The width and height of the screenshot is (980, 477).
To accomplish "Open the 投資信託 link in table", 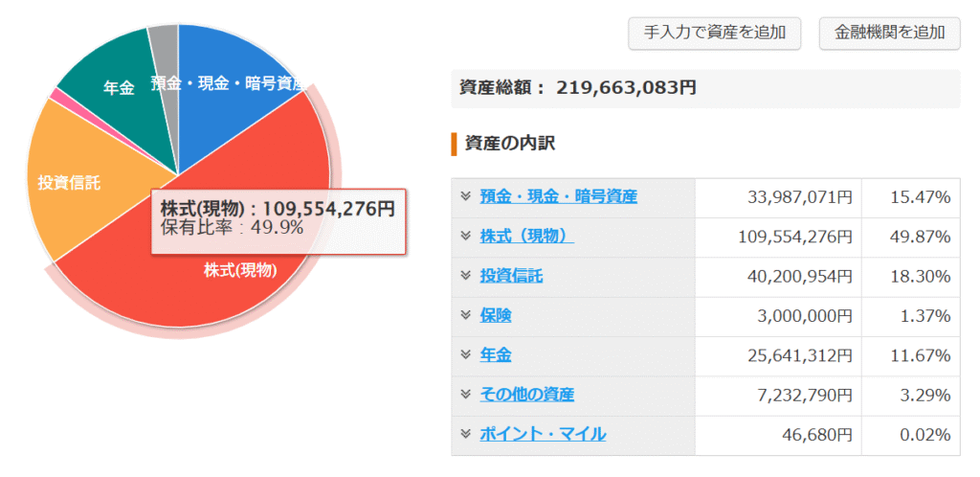I will coord(511,276).
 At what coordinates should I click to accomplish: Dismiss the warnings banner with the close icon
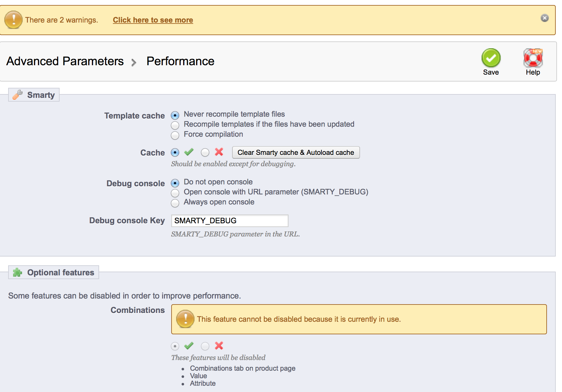[545, 18]
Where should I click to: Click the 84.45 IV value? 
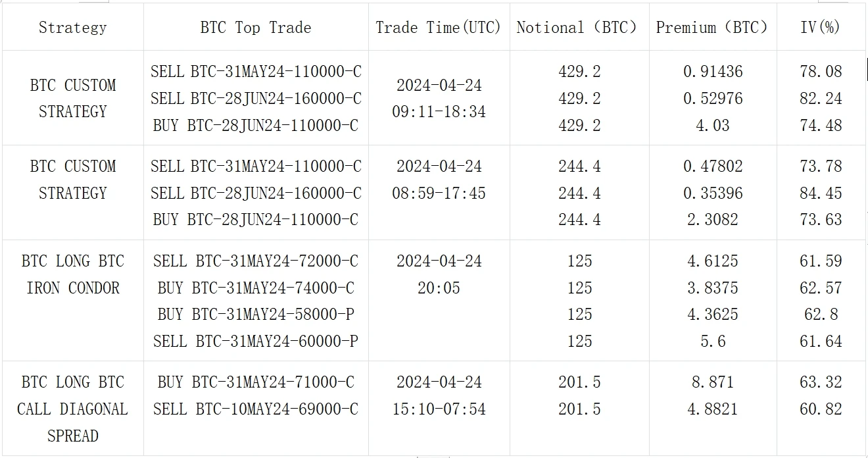point(821,193)
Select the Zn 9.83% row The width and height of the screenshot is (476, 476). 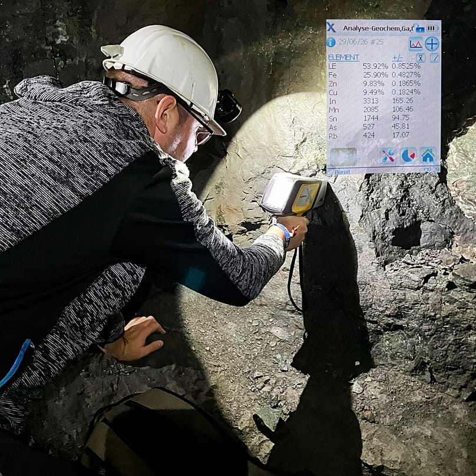pyautogui.click(x=374, y=84)
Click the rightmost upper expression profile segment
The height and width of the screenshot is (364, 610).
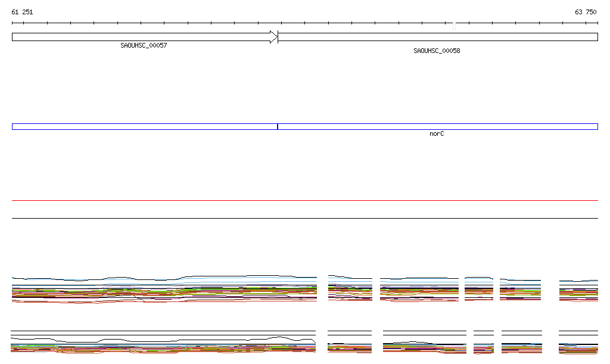pos(578,291)
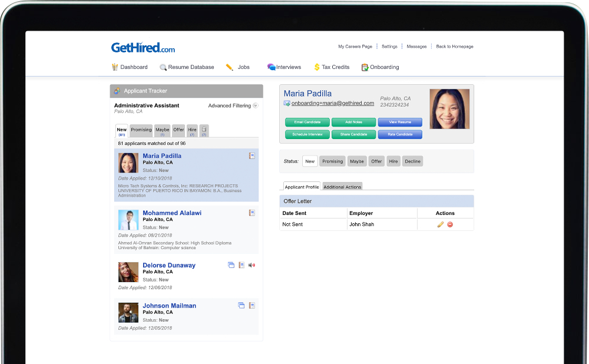Set candidate status to Hire

[x=393, y=161]
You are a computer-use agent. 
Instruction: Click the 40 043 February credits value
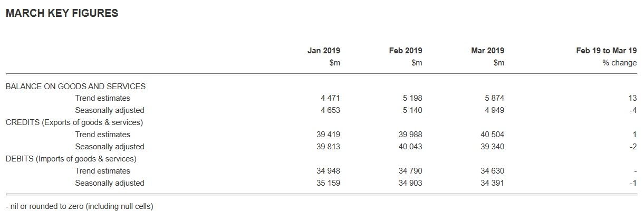(410, 147)
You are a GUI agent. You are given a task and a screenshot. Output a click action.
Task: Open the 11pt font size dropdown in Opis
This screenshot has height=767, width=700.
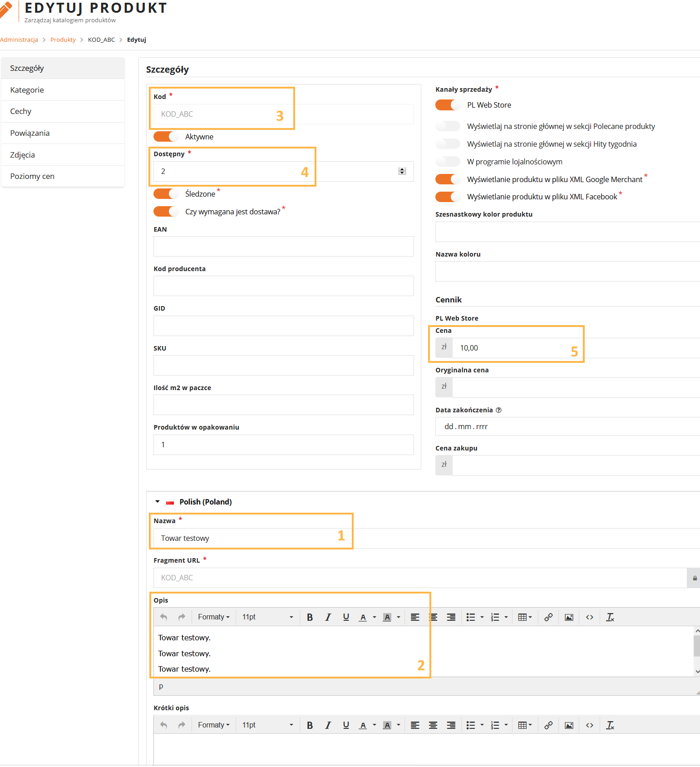[x=267, y=617]
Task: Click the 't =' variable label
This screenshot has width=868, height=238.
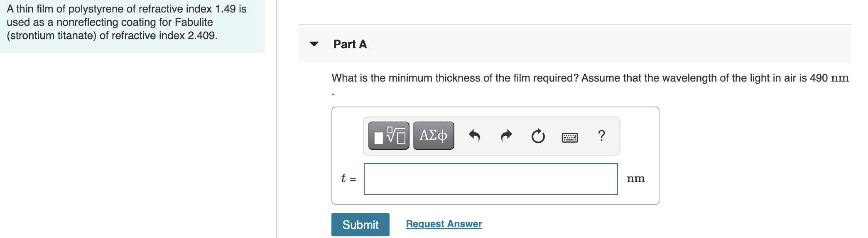Action: [x=348, y=179]
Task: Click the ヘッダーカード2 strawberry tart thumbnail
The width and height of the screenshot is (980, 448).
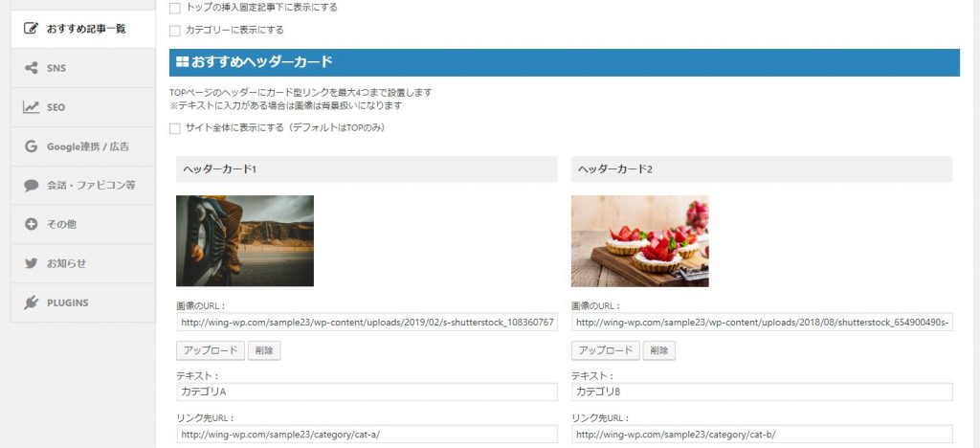Action: pos(639,241)
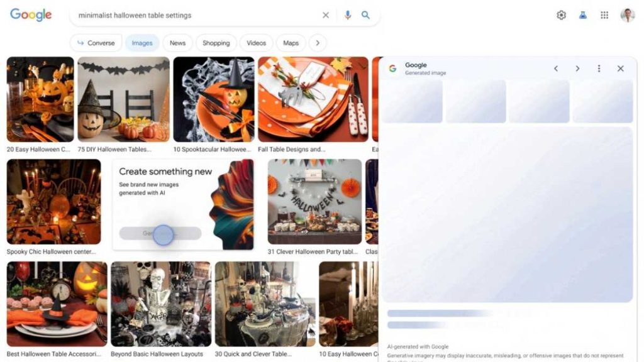This screenshot has width=644, height=362.
Task: Click the Google logo
Action: [x=31, y=15]
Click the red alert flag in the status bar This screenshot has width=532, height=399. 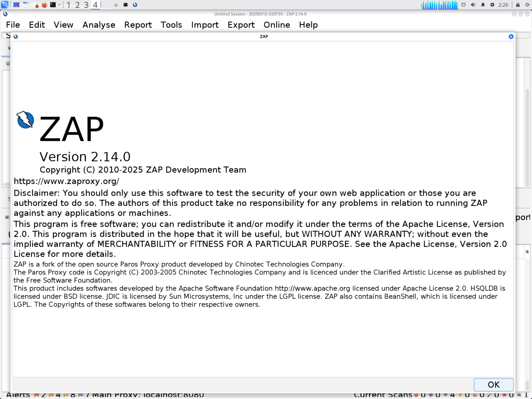(x=36, y=394)
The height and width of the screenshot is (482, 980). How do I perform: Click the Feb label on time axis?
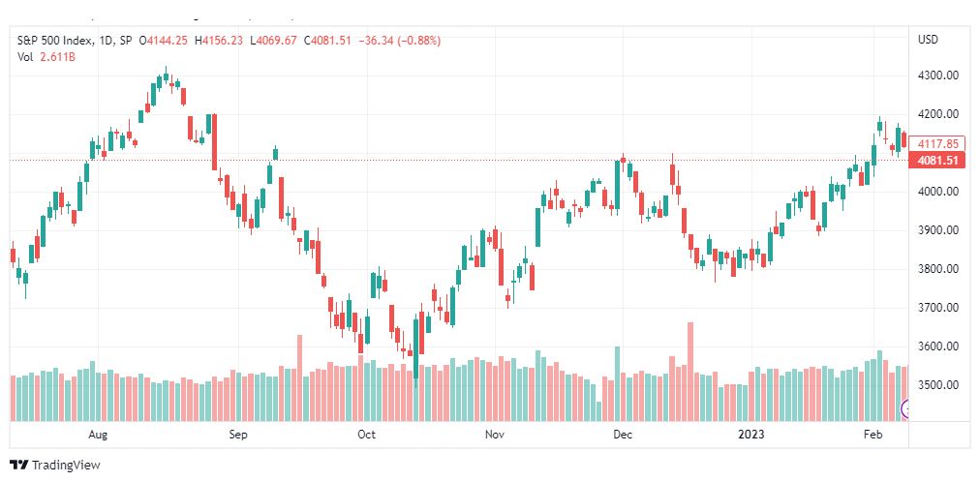(872, 435)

» TASK ITEM:
Find all lines holding the word "agent" in the records above and copy them.

» SOLUTION FOR THIS PROBLEM:
You are a computer-use agent. 
You are a GUI agent. You are given a task and a screenshot. Output a click action.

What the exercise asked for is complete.